Keempat, pemerintah yang berkuasa dengan senang hati menerima dan menghargai kritik dan evaluasi dari warganya. Sikap tertutup dan antikritik yang ditunjukkan penguasa menunjukkan konsolidasi demokrasi belum sempurna. Irwandi dianggap mengabaikan bisikan-bisikan dari internal KPA, PA dan tokoh Aceh lainnya. Gubernur terpilih diharapkan tidak alergi pada kritik yang membangun, sesungguhnya Aceh tidak bisa dibangun sendiri. Rasanya tidak mungkin menjadi "manoek agam sidroe".

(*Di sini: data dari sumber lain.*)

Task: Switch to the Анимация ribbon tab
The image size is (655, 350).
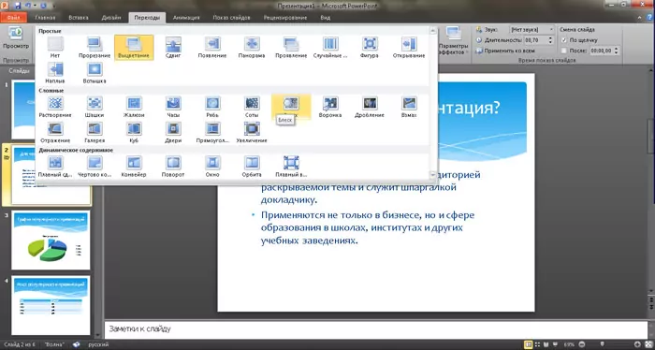Action: pyautogui.click(x=186, y=18)
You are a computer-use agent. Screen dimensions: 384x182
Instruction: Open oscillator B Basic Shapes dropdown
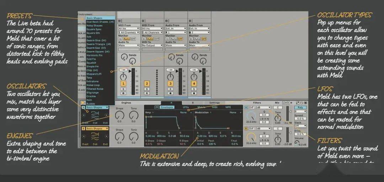97,129
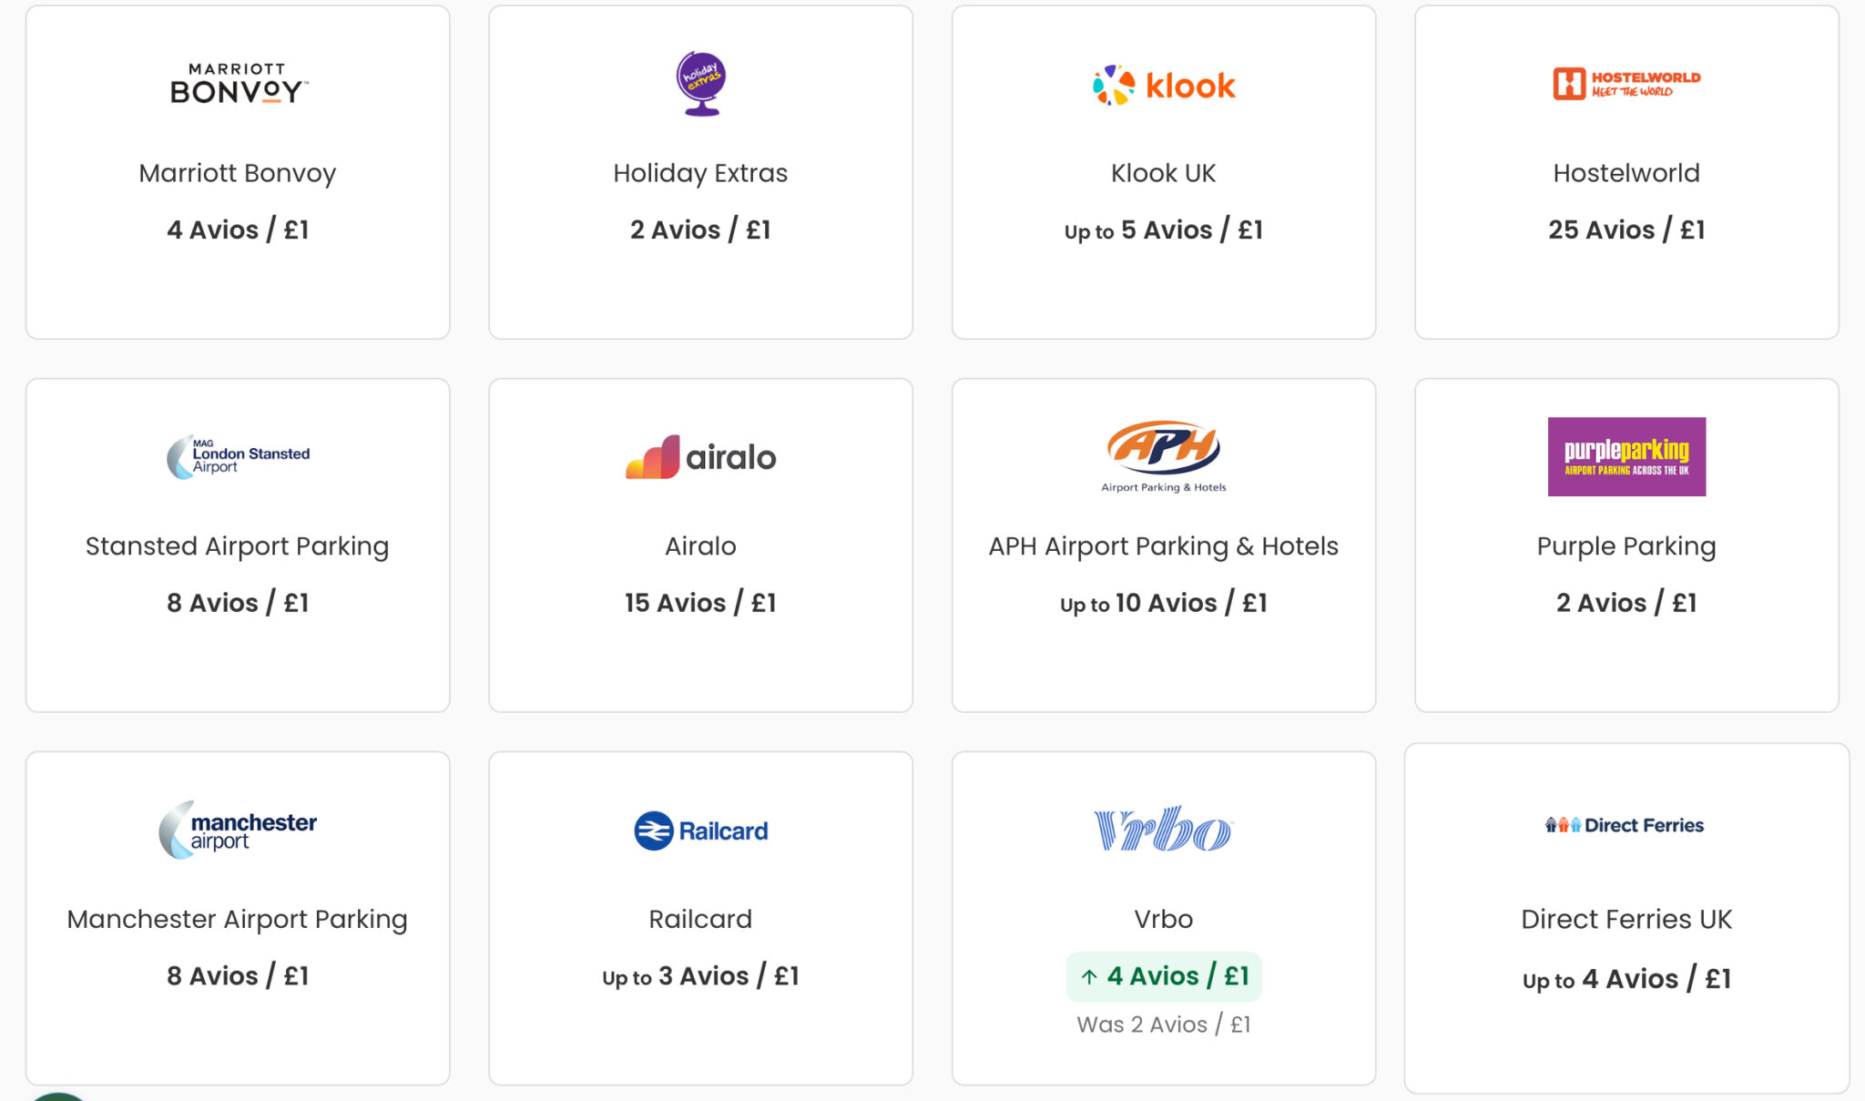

Dalam masa transisi demokrasi menuju sistem politik demokrasi, sering ditemukan kecenderungan muncul logika dan struktur yang antidemokrasi, yaitu clientilsm dan patranoge, yang menyebabkan mekanisme kompetisi politik yang merupakan jantung demokrasi tidak berjalan sebagaimana mestinya. PA berhasil membangun magnet social bahwa yang paling layak memimpin Aceh adalah pasangan perjuangan dan perdamaian. Ke depan, PA harus keluar dari patronage ini. Syukurnya, PA kini semakin terbuka kepada publik, bahkan masuknya para jenderal dan koalisi besar Parnas menandakan bahwa PA sudah membuka diri. Menurut Fakhrul Razi, Jubir PA "Partai Aceh sangat inklusif, keterlibatan 3 jenderal (purnawirawan) dalam tim kampanye PA menandakan bahwa ini adalah the real political integration".

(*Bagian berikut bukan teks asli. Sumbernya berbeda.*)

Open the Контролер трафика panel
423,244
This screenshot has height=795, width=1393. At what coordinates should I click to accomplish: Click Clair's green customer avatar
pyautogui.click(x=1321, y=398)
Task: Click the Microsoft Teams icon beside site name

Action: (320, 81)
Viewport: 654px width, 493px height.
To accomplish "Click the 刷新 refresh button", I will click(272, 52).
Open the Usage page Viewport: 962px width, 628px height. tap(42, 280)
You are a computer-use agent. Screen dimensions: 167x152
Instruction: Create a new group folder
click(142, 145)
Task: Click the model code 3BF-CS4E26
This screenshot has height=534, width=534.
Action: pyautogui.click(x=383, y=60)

Selanjutnya, menurut Huntington sebagaimana dikutip oleh Haynes (2003) konsolidasi demokrasi telah terjadi apabila kehidupan politik telah berhasil melewati dua kali peralihan penguasa dari kelompok politik yang berbeda. Namun, proses pemilukada saat ini masih menimbulkan tanda tanya besar, apakah transisi demokrasi dan konsolidasi demokrasi Aceh akan berjalan dengan baik atau justru sebaliknya? Hanya waktu yang mampu menjawab, bukankah "waktu adalah inovasi terbesar"? Aceh kini menantikan babak episode pengakhiran proses transisi demokrasi menuju sistem dan kultur politik yang semakin demokratis pada 2017.

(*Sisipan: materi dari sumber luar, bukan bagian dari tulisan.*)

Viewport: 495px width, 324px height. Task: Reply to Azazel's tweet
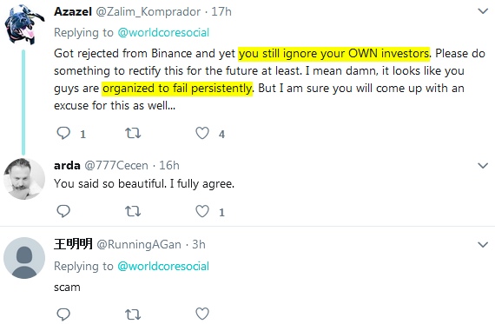point(63,133)

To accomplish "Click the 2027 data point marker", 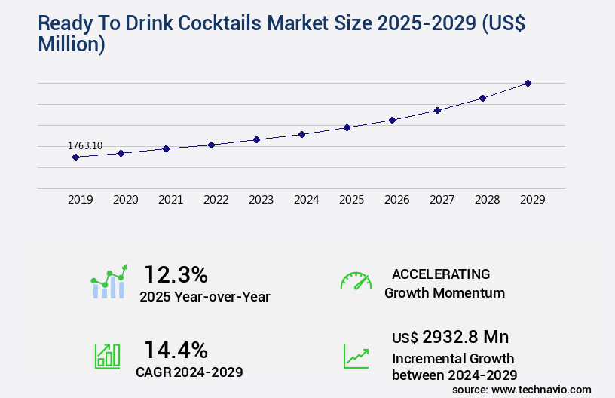I will (x=437, y=110).
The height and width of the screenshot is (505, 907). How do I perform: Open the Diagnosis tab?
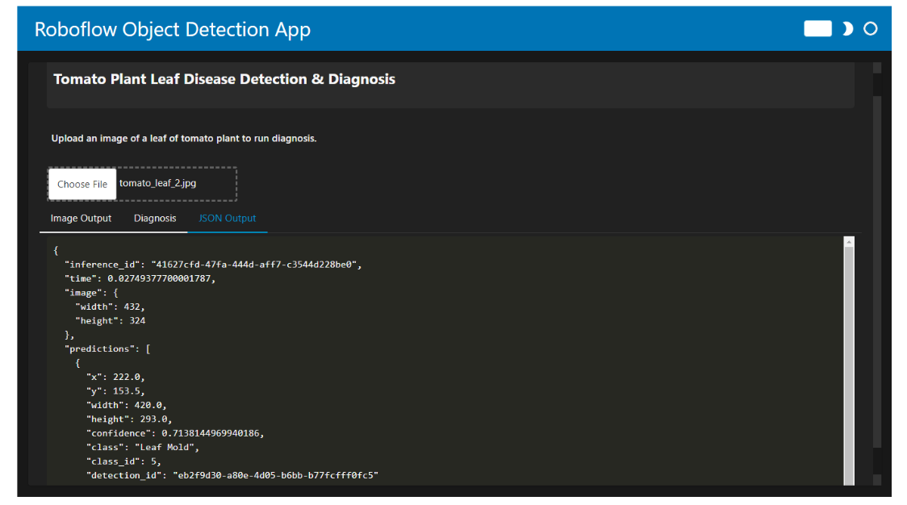(155, 219)
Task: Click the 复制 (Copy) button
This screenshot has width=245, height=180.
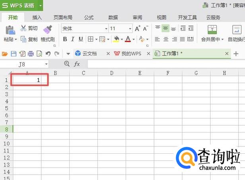Action: (29, 40)
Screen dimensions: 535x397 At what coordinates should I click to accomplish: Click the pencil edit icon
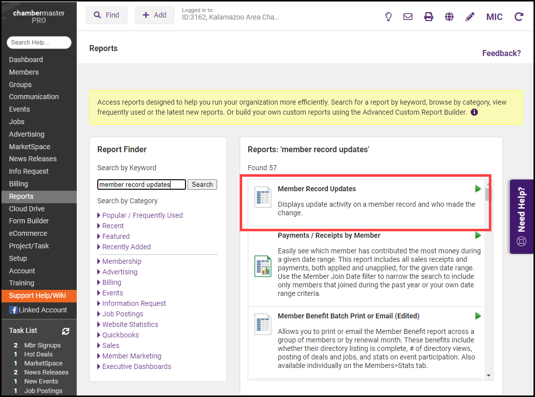470,17
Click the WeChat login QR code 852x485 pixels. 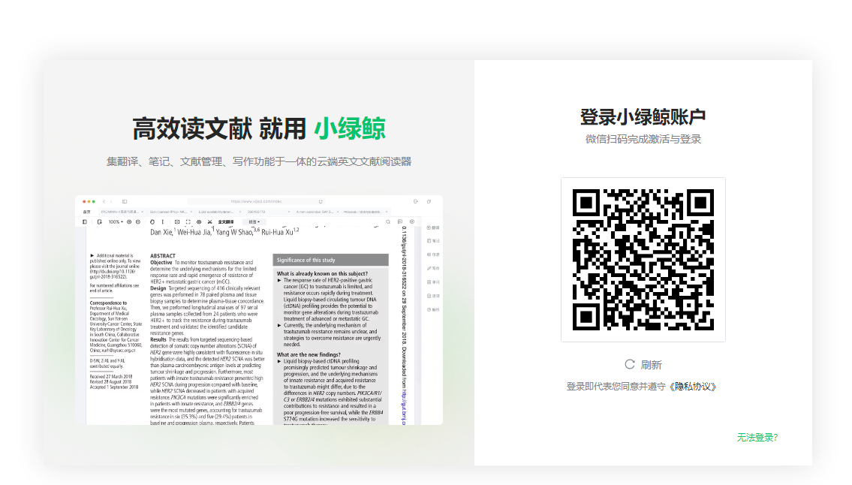click(643, 259)
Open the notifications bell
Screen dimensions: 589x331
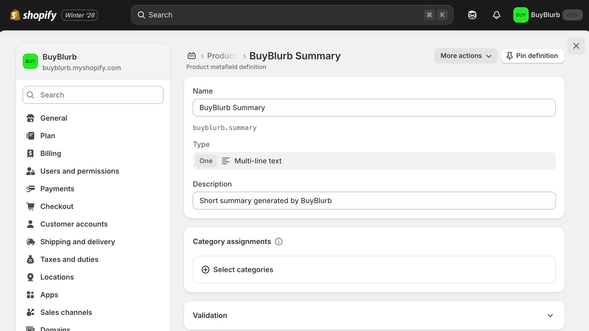[x=496, y=15]
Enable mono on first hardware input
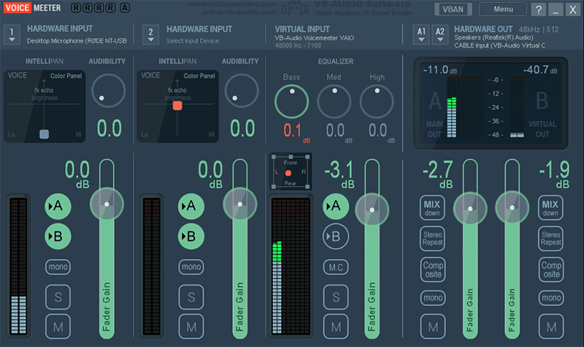 coord(58,267)
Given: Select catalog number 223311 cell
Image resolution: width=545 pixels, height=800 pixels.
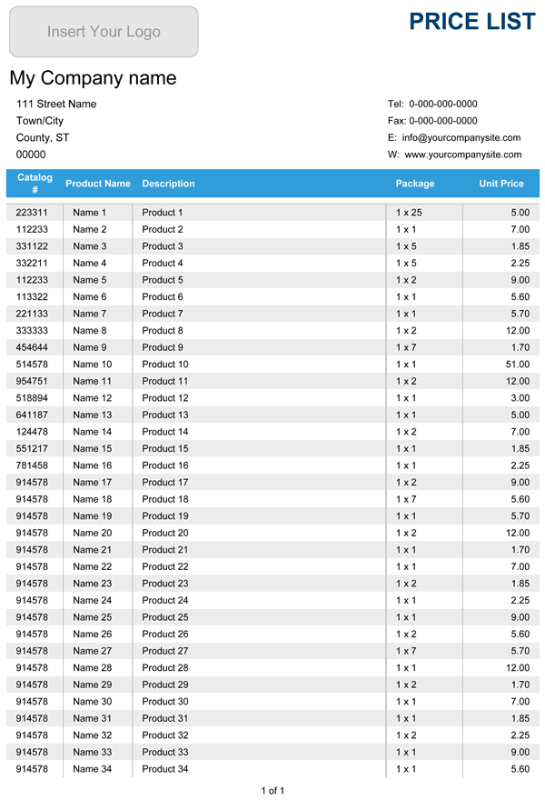Looking at the screenshot, I should tap(33, 213).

Kini saatnya menunaikan janji-janji kesejahteraan, para petani, nelayan, pengangguran, dan pemilih telah menjatuhkan pilihannya. Petani harus berdaulat, nelayan harus sejahtera, pengangguran mendapatkan pekerjaan, pajak Nanggroe dihilangkan, agropolitan dan minapolitan dihadirkan di Aceh, perempuan diberdayakan, anak-anak yatim dan orang cacat disantuni, birokrasi semakin efektif dan efisien, dan korupsi semakin jauh di bumi serambi Mekkah ini. Sehingga Aceh lima tahun ke depan akan lebih baik, bermartabat, adil, sejahtera, dan mandiri dalam bingkai NKRI. Selamat! Dan jangan sampai salah urus lagi!***
Penulis adalah Fasilitator Sekolah Demokrasi Aceh Utara.